Turkish author of photography category (born 1983)

Fatih TAKMAKLI (born September 5, 1983) is a Turkish author of photography category. He was president of the Turkish Intercultural Club while studying in the Loyola University Chicago in America and taught Turkish culture to Americans. The Club granted an award named Damen Award, a special award on behalf of university founder Arnold Damen.
During his studies in the US, he also wrote a poetry book named The Love of the Rose in 2007. He also wrote and published a collection of book series named World Ship Collection starting by Modern Cruise Ships from 1931 to 2008 (World Ship Collection I).
The second book of his World Ship Collection is Ferries of the World.
The following third and fourth books are Modern Turkish Ships and Tall Ships: The Ladies of the Seas.

== Early life and career ==
Takmakli was born in Nazilli, Aydın, Turkey and was sent to the US by his family for high school education in St. Patrick High School. Beginning from his young ages, he started photographing vessels and cruises as a hobby. He studied in the Loyola University Chicago and graduated by 3 main subjects which are Social Science, International Relations, and Economy. He took his master's degree on the subject of management from De Paul University and had the decision of going back to Turkey during his PhD.

His interest in photography had started with a camera, which was gifted him by his cousins. An album of his photography of vessels, travel agency brochures and clippings of ships in his backpack was the base foundation of his books.

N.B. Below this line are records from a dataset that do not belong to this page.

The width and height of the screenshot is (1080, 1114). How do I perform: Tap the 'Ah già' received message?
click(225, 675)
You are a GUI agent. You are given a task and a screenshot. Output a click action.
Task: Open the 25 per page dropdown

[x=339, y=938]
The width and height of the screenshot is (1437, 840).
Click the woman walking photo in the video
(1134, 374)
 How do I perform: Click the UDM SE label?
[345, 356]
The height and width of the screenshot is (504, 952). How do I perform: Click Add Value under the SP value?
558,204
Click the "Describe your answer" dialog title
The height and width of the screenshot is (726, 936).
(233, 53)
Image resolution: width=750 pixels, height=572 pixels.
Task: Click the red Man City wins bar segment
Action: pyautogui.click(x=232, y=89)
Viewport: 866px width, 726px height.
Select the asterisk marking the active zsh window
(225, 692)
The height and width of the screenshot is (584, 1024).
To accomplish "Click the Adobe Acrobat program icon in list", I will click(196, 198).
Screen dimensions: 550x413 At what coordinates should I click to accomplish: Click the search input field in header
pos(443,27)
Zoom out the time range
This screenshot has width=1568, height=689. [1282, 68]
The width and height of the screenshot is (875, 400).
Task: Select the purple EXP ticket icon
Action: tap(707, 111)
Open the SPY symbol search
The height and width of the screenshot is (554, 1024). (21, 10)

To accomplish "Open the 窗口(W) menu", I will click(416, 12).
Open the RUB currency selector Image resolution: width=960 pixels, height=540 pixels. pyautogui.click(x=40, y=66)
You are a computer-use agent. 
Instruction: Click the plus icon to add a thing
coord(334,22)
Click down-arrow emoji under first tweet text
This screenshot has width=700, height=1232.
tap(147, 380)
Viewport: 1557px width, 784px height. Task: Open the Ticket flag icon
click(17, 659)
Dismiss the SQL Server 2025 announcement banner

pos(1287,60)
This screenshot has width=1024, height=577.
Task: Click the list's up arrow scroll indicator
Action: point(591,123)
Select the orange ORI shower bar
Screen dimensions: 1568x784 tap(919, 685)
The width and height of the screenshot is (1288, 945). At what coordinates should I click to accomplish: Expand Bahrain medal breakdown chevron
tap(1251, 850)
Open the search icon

During his studies in America, he wrote the variety of books. The first one was, The Love of the Rose, an English poetry book. Takmakli has 4 series of books named World Ship Collection. Modern Cruise Ships from 1931 to 2008 (World Ship Collection I) contains over 130 photographs of cruise ships. 2nd book of the World Ship Collection is Ferries of the World published in 2008, contains 128 photographs of Washington State Ferries, UkrFerry Ferryboats, Turkish Maritime Lines, Staten Island Ferry, Lake Michigan Ferry, İstanbul Sea Bus Line, G.A. Ferries, Deniz Lines. In 2009, 3rd book of the series released; named Modern Turkish Ships, contains over 135 photographs. The last one appeared as, Tall Ships, The Ladies of the Seas contains quite a few photographs from Tall Ships Challenge arranged in Philadelphia, Tacoma and Norfolk.

In his professional life, Takmakli is currently working as the Vice General Director of Finance and Human Resources in a Turkish firm.

== Writings ==
1. Modern Cruise Ships from 1931 to 2008 (2008) (English)
2. Tall Ships: The Ladies of the Seas (2009) (English)
3. Modern Turkish Ships (2009) English)
4. The Love of the Rose (2011) (English)
5. Ferries of the World (2008) (English)
6. Su Üstünde (Afloat) - First Cover (2016) (Turkish)

== Su Üstünde (Afloat) - First Cover (2016)' ==
First Cover of Su Üstünde (Afloat) contains almost 1350 photographs, information of 100 ship company, technical information of 412 cruise ships and history from 15 countries and 60 harbors. Takmakli took every picture in his book himself and Su Üstünde (Afloat) is considered as an archive. Meaning of "Su Üstünde" is referring to the word of "afloat" in English and means "on board a ship; at sea".

| Information Title | Information |
|---|---|
| Page Number | 439 |
| Publication Year | 2016 |
| Date of Issue | 2016-01 |
| Language | Turkish |
| Publisher | Denizler |

== Personal life ==
After starting his professional working life, Takmakli got married and is the father to one daughter. Especially he stated in his last book, that he devoted Su Üstünde (Afloat) to his daughter.